Obama tarafından imzalanan yeni Sağlık Reformu Kanunu’nda yer alan bir hüküm, obezitenin ciddi şekilde mücadele edilmesi gereken bir sağlık sorunu olduğunu göstermesi bakımından oldukça önemli. Buna göre, gelecek seneden itibaren tüm eyaletlerde restoranlar menülerinde bulunan yiyeceklerin yanına kalori miktarlarını da yazmakla yükümlü olacaklar.
Bu aslında Amerika için yeni birşey değil; çünkü bazı eyaletler bunu 2 yıldır uyguluyor. Bu eyaletlerde birçok restoran, salonlarındaki tabelalarda veya internet sitelerinde yiyeceklerin kalori miktarlarını bildiriyorlar. Bazıları bununla da yetinmeyip yiyeceklerinde ne kadar yağ, karbonhidrat, kolesterol, lif, sodyum ve diğer beslenme öğelerinin bulunduğunu da belirtiyorlar.

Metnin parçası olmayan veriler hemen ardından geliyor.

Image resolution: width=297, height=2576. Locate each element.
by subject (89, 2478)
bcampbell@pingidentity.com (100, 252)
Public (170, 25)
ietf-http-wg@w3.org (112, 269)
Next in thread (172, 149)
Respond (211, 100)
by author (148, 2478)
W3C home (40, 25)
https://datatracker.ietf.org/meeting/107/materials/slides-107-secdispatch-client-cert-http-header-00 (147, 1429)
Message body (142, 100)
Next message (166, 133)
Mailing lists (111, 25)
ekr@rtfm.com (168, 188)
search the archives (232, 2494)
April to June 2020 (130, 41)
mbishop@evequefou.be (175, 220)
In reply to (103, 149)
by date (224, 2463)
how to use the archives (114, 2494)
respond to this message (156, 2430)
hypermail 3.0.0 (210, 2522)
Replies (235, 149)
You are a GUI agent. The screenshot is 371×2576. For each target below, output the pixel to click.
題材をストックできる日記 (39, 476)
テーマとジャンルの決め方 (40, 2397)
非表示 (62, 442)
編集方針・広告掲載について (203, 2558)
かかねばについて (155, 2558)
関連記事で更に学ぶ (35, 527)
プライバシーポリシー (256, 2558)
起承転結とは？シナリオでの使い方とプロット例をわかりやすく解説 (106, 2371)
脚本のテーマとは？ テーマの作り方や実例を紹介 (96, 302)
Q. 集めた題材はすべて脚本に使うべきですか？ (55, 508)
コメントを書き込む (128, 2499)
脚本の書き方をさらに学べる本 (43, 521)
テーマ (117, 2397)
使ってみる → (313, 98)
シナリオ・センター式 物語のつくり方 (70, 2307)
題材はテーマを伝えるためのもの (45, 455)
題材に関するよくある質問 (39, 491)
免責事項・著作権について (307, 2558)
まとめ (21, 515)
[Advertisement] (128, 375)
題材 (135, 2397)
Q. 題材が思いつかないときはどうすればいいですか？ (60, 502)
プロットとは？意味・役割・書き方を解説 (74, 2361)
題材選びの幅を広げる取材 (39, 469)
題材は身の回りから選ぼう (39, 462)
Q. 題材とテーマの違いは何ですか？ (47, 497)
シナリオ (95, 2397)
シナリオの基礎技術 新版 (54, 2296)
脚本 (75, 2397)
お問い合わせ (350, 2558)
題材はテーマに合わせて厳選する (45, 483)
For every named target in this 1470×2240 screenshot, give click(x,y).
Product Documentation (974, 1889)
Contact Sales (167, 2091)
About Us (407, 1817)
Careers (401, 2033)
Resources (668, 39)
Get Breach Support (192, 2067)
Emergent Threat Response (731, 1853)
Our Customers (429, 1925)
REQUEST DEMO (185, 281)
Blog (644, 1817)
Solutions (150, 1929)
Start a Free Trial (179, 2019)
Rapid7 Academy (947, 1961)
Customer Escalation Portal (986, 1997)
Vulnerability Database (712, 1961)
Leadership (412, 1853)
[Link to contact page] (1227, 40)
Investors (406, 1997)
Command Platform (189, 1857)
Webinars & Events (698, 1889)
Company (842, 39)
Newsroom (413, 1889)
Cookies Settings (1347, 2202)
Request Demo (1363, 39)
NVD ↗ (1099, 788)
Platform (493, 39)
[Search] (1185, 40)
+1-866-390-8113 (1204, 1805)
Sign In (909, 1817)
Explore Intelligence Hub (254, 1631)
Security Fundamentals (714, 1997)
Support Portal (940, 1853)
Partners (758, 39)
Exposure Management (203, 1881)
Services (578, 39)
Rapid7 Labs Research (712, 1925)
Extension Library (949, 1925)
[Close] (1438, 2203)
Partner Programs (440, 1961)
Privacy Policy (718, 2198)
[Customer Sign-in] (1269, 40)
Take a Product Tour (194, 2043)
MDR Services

20’den fazla şubesi olan ve sayıları 200 binin üzerinde olan zincir restoranları ilgilendiren kanunun amacı bu uygulamanın ülkenin tamamına yayılması, bir standart oluşturulması, insanların bilinçlendirilmesi ve böylece de daha fazla kişinin kalorisi daha düşük yiyecekleri tercih etmesinin sağlanması. Bu kanuna ilk başta karşı çıkan restoran endüstrisi şimdi yeni düzenlemeyi destekliyor.
YİYECEKLERDEKİ KALORİ MİKTARINI BİLMEK ÇOK ÖNEMLİ
Hazır yiyecek ve içeceklerin kalori değerlerini bilmekte gerçekten büyük yarar var. Çünkü bir fincan kahvenin kalori miktarı 20’den 800’e kadar, bir hamburgerinki ise 250’den 1300’e kadar çıkabiliyor. Düşük kalorili olduğu sanılan salataların kalorileri de bunlardan aşağı kalmayabiliyor.
Bu kanunun restoranların daha düşük kalorili yiyecekler hazırlamasını da teşvik etmesi umuluyor. Çünkü benzer bir kanunun 2008’den beri uygulandığı New York’ ta bazı restoranlar kendiliklerinden en popüler menülerinin kalori miktarlarını düşürme yoluna gitmişler. Mesela, McDonald’s büyük boy patateslerde 70 kalorilik, Dunkin Donuts da ünlü tatlısında 130 kalorilik indirim yapmış.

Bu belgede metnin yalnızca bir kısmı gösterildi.